本页内容
自定义事件和流属性
JSA 规范化由 DSM 解析的标准信息,如用户名、IP 地址和端口。
某些事件源发送未标准化的唯一信息。您可以使用自定义属性从事件或流有效负载中提取这些数据,然后在自定义规则、搜索和报告中使用非标准化数据。
您创建的自定义属性类型取决于要用于定义有效负载中非规范化数据的方法。
基于提取的属性
如果要使用 regex 或 JSON 表达式从事件或流有效负载解析属性值,请创建基于提取的属性。
例如,您的报告会显示在 Oracle 服务器上更改了其他用户权限的所有用户。该报告使用规范化数据来显示进行权限更改的用户列表,以及他们进行的更改数量。已更改的用户帐户未标准化,无法显示在报告中。您可以创建基于 regex 的自定义属性,从日志中提取此信息,然后在搜索和报告中使用该属性。
解析事件或流时,会针对每个有效负载测试表达式模式,直到模式匹配。与事件或流有效负载匹配的第一个模式确定要提取的数据。
定义自定义 regex 模式时,请遵循 Java 编程语言定义的 regex 规则。要了解有关 regex 规则的更多信息,您可以在 Web 上查看 regex 教程。
基于计算的属性
如果要对现有数字事件和流属性进行计算,请创建基于计算的属性。例如,您可以创建一个基于计算的属性,该属性将一个数字属性除以另一个数字属性以显示百分比值。
基于 AQL 的属性
如果要将多个基于提取和计算的属性组合到单个属性中,请创建基于 AQL 的属性。
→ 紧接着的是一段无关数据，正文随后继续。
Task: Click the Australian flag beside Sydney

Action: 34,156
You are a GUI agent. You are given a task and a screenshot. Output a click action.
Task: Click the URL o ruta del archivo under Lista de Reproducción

例如,您可以使用基于 AQL 的自定义属性将基于提取的 URL、病毒名称或辅助用户名组合到单个属性中。
CONCAT( ’Src=’, sourceip, ’ | ’, ’User=’, username, ’ | ’, ’Domain=’, DOMAINNAME(domainid) )
AQL 表达式可以包含 AQL 函数。
它不支持使用 SELECT、FROM 或数据库名称的表达式。
您不能使用 SUM 或 GROUP 等聚合功能,或其他基于 AQL 的自定义属性。